| FRAGMENTO PARA LEER |

-------------------------

Aprovecho este hilo para platicarles lo siguiente.

A mi me esta pasando exactamente lo mismo, luego de quitar kde-3.5.10 para instalar kde-4.3.X.

Esta instaldo gcc-4.3.2 (creo) pero me da la impresion que no encuentra la ruta a gcc y por tal razon cualquier programa que decee compilar no es posible hacerlo.

Alguna idea ?

----------

## pelelademadera

a ver si puedo ayudar. yo tengo gcc 4.4.2 y estos son mis ficheros en /etc/env.d, creo que ahi esta el problema

 /etc/env.d/gcc/x86_64-pc-linux-gnu-4.4.2

 *Quote:*   

> LDPATH="/usr/lib/gcc/x86_64-pc-linux-gnu/4.4.2:/usr/lib/gcc/x86_64-pc-linux-gnu/4.4.2/32"

-------------------------

| TAREA 1 |
En el hilo sobre gcc, ¿qué versión de KDE quitó quien abre la conversación antes de instalar kde-4.3.X?
| TAREA 2 |
Sigue escribiendo el hilo sobre gcc a partir de su última línea.

| DATOS PROPORCIONADOS |

-------------------------

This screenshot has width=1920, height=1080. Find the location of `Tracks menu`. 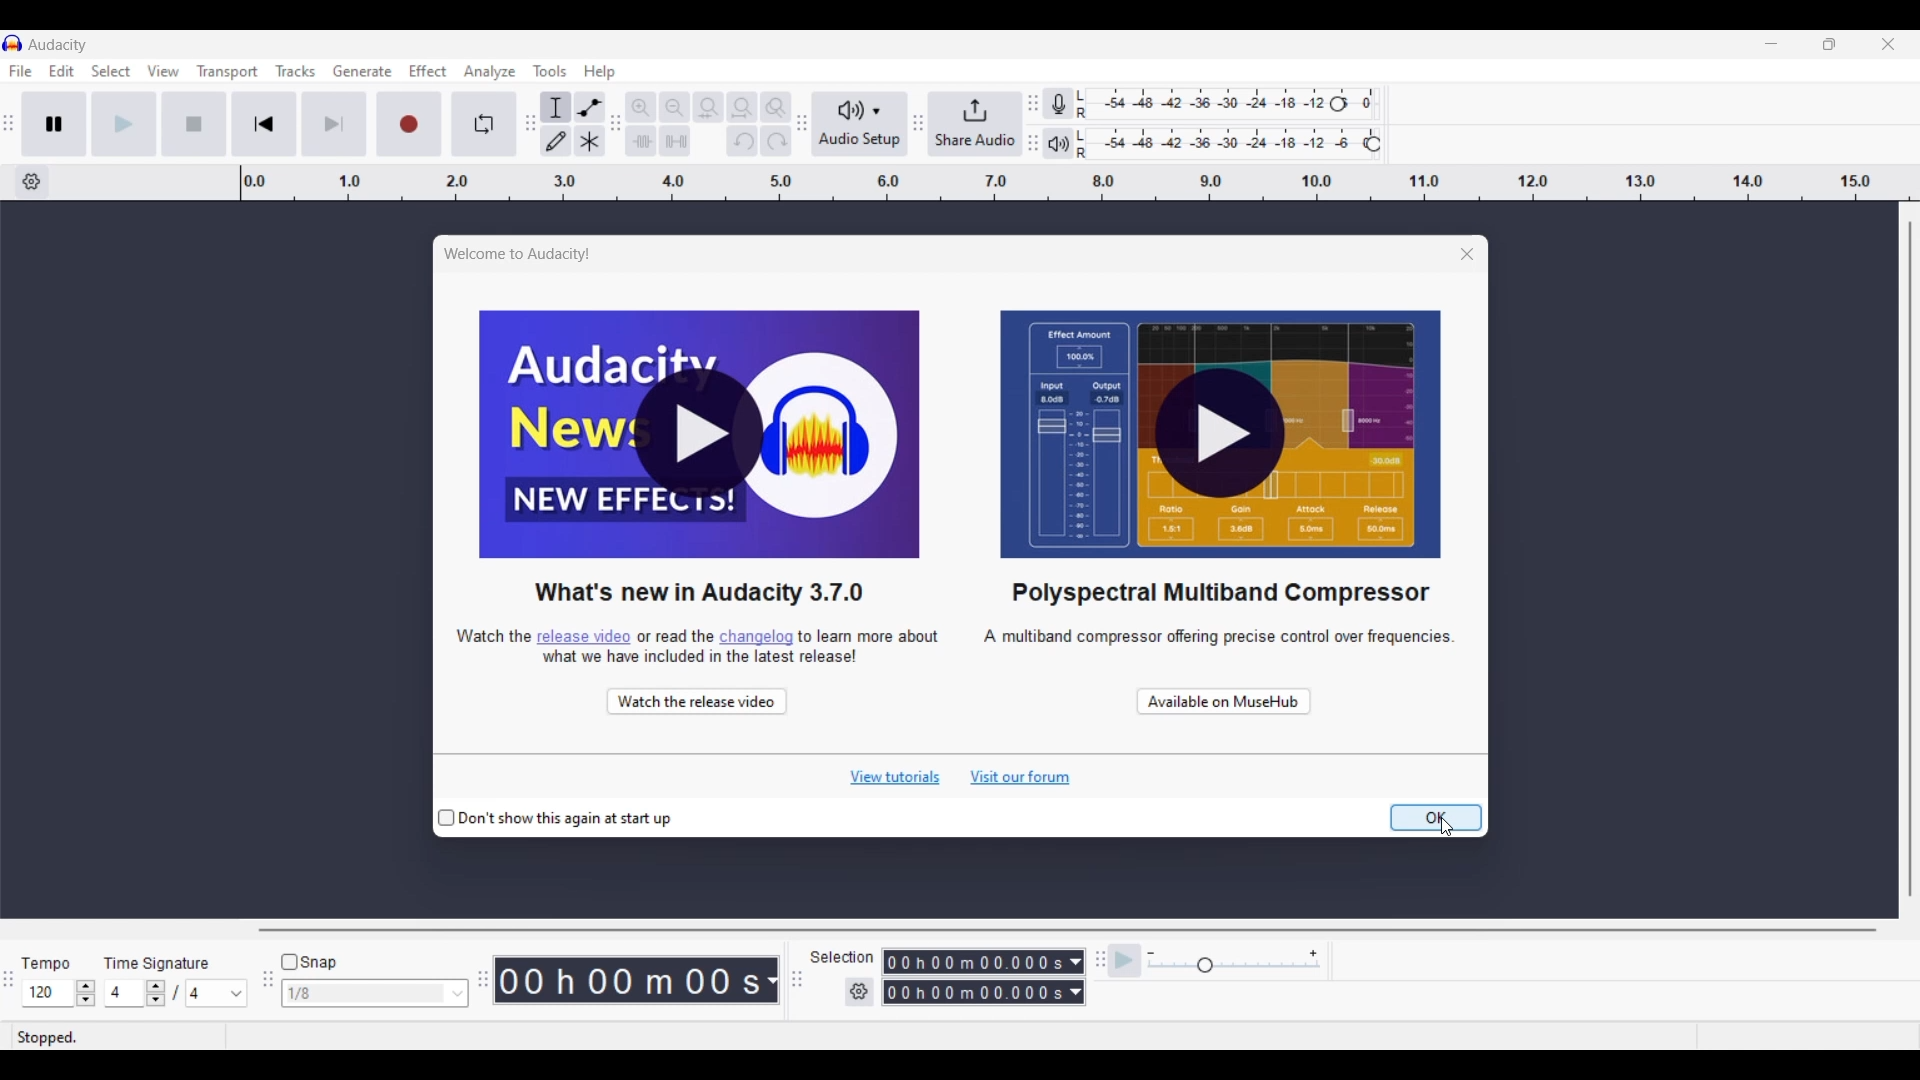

-------------------------

| RESPUESTA ESPERADA 1 |
kde-3.5.10

| RESPUESTA ESPERADA 2 |
> 
> MANPATH="/usr/share/gcc-data/x86_64-pc-linux-gnu/4.4.2/man"
> 
> INFOPATH="/usr/share/gcc-data/x86_64-pc-linux-gnu/4.4.2/info"
> ...

 

/etc/env.d/gcc/config-x86_64-pc-linux-gnu

 *Quote:*   

> CURRENT=x86_64-pc-linux-gnu-4.4.2

 

/etc/env.d/05gcc-x86_64-pc-linux-gnu

 *Quote:*   

> MANPATH="/usr/share/gcc-data/x86_64-pc-linux-gnu/4.4.2/man"
> 
> INFOPATH="/usr/share/gcc-data/x86_64-pc-linux-gnu/4.4.2/info"
> 
> LDPATH="/usr/lib/gcc/x86_64-pc-linux-gnu/4.4.2:/usr/lib/gcc/x86_64-pc-linux-gnu/4.4.2/32"
> ...

 

/etc/env.d/gcc/.NATIVE

 *Quote:*   

> LDPATH="/usr/lib/gcc/x86_64-pc-linux-gnu/4.4.2:/usr/lib/gcc/x86_64-pc-linux-gnu/4.4.2/32"
> 
> MANPATH="/usr/share/gcc-data/x86_64-pc-linux-gnu/4.4.2/man"
> 
> INFOPATH="/usr/share/gcc-data/x86_64-pc-linux-gnu/4.4.2/info"
> ...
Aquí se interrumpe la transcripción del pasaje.